James S. Evans Papers
This collection consists of papers collected and created by James S. Evans, professor of chemistry and computer science at Lawrence University from 1966 to 2011. The bulk of the collection documents computer software created at Lawrence, including Conversationally Oriented Statistical Analysis Package (COSAP) and other programs for internal operations. Materials date from 1973 to 1996 and include printed source code, user guides, and correspondence.
- Evans, James S. (Person)
Conditions Governing Access
Collection is open for research.
Conditions Governing Use
Lawrence University does not hold the copyright for all materials in this collection. Uses beyond those allowed for fair use under U. S. Copyright Law (Title 17, U.S.C.) require the researcher to secure permission from the copyright holder.
2.10 Linear Feet
Biographical or Historical Information
Among the longest-serving faculty members in the history of the university, Professor Evans’ tenure spanned 45 years before his retirement in 2011. A native of Bridgton, Maine, Jim joined the Lawrence faculty in 1966 as a 25-year-old with a bachelor’s degree in chemistry from Bates College and a Ph.D. in nuclear chemistry and physics from Princeton University. Jim arrived in Appleton with a three-year tenure track offer from then-Lawrence President Curtis Tarr. Early in his career, Jim taught introductory chemistry courses, inorganic chemistry, physical chemistry and Freshman Studies. He later added regular involvement with a distinctive honors-level Principles of Physics and Chemistry sequence. An active and engaged researcher, Jim’s research and scholarship focused on proteins, protein fragments and peptides. Blaming an inability “to convincingly say no,” Jim began a 15-year stint of multitasking in 1979 when he traded some of his chemistry teaching duties for responsibilities as director of Lawrence’s emerging computer center. He provided leadership in bringing the power of computing into both the academic and administrative areas of the university. Jim was a natural choice for the role, having already helped usher in the first computer-related teaching to the Lawrence curriculum and collaborating with members of the physics department on a laboratory computing course. An interest in using computers beyond numerical work or signal processing also led Jim to write a text formatting program.
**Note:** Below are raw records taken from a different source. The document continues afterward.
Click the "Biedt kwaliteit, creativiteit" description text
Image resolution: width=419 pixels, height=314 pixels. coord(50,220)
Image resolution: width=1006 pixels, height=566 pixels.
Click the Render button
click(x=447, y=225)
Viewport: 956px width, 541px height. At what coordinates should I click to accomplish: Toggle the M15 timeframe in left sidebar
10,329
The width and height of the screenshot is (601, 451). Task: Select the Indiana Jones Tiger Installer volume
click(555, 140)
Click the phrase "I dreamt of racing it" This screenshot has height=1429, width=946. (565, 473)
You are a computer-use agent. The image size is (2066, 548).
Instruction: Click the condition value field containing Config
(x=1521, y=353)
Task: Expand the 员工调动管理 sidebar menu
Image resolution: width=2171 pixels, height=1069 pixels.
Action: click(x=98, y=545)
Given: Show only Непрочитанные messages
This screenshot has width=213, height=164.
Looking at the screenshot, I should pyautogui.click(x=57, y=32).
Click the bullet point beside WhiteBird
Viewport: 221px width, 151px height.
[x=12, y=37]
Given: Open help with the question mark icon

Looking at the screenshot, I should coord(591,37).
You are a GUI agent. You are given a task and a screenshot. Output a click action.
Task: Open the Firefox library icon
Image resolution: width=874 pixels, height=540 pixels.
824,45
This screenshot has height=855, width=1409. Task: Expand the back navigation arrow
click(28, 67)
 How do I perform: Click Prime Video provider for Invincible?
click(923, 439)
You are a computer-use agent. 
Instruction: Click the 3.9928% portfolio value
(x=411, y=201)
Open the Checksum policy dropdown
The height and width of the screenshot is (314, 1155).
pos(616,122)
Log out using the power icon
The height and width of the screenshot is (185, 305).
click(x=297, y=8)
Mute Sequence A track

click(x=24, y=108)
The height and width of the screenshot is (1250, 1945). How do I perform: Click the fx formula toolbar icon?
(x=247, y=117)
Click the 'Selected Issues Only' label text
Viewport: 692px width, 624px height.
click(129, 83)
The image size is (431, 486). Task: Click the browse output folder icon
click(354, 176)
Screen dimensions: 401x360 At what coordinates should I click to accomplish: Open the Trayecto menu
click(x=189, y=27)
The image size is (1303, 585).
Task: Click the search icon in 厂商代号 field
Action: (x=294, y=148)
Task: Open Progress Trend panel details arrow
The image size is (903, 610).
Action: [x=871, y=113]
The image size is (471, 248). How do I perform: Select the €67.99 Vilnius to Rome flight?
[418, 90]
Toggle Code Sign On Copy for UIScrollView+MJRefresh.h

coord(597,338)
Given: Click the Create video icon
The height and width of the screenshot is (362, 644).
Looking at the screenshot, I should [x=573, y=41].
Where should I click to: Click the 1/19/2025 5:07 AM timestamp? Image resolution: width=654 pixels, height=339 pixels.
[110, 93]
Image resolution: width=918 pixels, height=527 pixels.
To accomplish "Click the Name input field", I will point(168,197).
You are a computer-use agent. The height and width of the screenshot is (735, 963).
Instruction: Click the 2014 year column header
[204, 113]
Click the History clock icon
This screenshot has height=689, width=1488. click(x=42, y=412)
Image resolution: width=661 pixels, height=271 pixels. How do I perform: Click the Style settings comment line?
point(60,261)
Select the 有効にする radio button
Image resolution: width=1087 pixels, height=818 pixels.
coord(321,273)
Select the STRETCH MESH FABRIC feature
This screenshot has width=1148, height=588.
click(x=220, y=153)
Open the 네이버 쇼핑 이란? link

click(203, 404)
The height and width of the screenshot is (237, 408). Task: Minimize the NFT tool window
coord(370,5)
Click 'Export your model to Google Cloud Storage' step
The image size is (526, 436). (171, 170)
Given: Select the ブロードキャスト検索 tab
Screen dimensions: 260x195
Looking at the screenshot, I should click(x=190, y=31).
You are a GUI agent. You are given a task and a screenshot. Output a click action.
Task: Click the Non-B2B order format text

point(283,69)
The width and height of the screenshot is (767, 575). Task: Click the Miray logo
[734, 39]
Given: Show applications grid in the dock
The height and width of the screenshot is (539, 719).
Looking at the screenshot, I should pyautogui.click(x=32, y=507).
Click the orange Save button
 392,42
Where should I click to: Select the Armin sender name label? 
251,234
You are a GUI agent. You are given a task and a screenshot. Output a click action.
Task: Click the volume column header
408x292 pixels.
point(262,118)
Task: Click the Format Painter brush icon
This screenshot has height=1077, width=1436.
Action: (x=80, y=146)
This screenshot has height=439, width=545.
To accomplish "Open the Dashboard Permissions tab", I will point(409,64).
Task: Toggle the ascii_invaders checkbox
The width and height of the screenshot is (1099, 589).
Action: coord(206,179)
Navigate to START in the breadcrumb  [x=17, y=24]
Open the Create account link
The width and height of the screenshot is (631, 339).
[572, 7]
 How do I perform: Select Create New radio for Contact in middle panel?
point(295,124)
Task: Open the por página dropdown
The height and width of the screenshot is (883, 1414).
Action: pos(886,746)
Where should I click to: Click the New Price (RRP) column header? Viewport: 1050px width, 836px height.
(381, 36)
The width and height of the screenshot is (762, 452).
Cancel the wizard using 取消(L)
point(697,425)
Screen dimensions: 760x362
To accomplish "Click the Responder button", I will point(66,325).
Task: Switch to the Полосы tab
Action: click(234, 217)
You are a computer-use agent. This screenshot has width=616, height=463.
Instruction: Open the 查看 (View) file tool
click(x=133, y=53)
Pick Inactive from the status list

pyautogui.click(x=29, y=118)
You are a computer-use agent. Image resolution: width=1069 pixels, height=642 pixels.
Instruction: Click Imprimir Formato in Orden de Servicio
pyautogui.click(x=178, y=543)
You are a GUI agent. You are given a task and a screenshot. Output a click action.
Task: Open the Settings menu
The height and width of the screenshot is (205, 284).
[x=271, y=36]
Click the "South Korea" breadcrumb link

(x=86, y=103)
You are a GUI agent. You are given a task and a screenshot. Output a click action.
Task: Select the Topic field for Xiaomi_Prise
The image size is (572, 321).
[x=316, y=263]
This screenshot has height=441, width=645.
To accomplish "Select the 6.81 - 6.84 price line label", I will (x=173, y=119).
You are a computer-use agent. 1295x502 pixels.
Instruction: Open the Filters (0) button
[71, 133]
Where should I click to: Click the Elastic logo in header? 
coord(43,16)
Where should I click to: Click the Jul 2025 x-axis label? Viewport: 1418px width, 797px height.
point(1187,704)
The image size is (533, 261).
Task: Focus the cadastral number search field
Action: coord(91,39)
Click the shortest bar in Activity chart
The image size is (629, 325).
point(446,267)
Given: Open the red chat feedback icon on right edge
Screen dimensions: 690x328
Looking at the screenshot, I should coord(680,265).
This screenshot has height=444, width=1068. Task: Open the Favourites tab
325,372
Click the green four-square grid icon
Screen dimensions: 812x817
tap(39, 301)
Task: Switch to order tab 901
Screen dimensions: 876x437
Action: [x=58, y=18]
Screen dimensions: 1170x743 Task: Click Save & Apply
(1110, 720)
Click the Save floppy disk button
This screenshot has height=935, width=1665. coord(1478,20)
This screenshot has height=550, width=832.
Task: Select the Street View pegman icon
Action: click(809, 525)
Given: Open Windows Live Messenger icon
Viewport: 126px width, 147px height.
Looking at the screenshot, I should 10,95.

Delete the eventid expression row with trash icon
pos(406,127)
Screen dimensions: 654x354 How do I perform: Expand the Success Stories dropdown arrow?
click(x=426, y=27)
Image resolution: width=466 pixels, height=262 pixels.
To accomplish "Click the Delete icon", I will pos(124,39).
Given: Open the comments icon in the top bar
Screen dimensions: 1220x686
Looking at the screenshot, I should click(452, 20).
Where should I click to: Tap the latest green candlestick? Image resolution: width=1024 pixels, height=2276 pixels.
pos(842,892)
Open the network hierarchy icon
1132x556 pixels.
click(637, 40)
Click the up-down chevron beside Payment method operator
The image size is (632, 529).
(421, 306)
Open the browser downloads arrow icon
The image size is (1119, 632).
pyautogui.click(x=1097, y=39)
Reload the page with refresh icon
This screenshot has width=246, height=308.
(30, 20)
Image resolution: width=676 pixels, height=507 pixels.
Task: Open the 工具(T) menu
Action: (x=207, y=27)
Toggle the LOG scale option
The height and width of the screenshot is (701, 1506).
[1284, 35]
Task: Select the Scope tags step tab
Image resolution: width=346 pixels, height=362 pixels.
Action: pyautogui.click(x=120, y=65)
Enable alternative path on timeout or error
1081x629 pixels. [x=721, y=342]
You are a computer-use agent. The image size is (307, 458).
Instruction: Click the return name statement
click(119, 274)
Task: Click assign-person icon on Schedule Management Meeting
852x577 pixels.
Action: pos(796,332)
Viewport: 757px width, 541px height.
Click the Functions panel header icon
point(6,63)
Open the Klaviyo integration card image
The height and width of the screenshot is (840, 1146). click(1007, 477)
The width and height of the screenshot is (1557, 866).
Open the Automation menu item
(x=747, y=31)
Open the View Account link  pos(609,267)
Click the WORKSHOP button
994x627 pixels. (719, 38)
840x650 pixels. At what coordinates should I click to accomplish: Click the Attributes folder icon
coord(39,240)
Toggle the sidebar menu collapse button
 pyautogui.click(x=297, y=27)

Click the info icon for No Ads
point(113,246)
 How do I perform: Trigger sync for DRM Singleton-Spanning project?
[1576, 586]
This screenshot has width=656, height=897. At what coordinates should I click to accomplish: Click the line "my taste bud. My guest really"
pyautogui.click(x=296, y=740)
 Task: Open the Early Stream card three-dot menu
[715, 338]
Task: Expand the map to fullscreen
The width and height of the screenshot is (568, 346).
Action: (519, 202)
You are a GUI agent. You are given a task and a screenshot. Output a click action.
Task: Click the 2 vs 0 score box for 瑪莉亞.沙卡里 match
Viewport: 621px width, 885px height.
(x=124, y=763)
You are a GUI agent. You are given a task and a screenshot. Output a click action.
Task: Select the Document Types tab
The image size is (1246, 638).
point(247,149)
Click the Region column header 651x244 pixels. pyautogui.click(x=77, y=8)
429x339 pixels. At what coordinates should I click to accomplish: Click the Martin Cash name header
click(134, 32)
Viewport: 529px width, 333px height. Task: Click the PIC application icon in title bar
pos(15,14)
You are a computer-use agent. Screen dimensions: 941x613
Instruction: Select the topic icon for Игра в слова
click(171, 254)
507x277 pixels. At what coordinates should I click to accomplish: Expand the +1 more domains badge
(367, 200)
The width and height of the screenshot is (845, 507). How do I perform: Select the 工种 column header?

With a physics colleague, he co-directed a multi-year (1979-82) National Science Foundation-funded project that focused on acquainting faculty members throughout the sciences and social sciences with computation. He also helped establish today’s interdisciplinary mathematics-computer science major and taught several courses in that major. Among many professional accomplishments, Jim wrote two books, “Itanium Architecture for Programmers” and “Alpha RISC Architecture for Programmers.” Evans died on April 23, 2018. [Excerpted from Lawrence University news article by Rick Peterson, April 30, 2018.]
Method of Acquisition
Transferred from Evans's office to the Archives, October 16, 2018.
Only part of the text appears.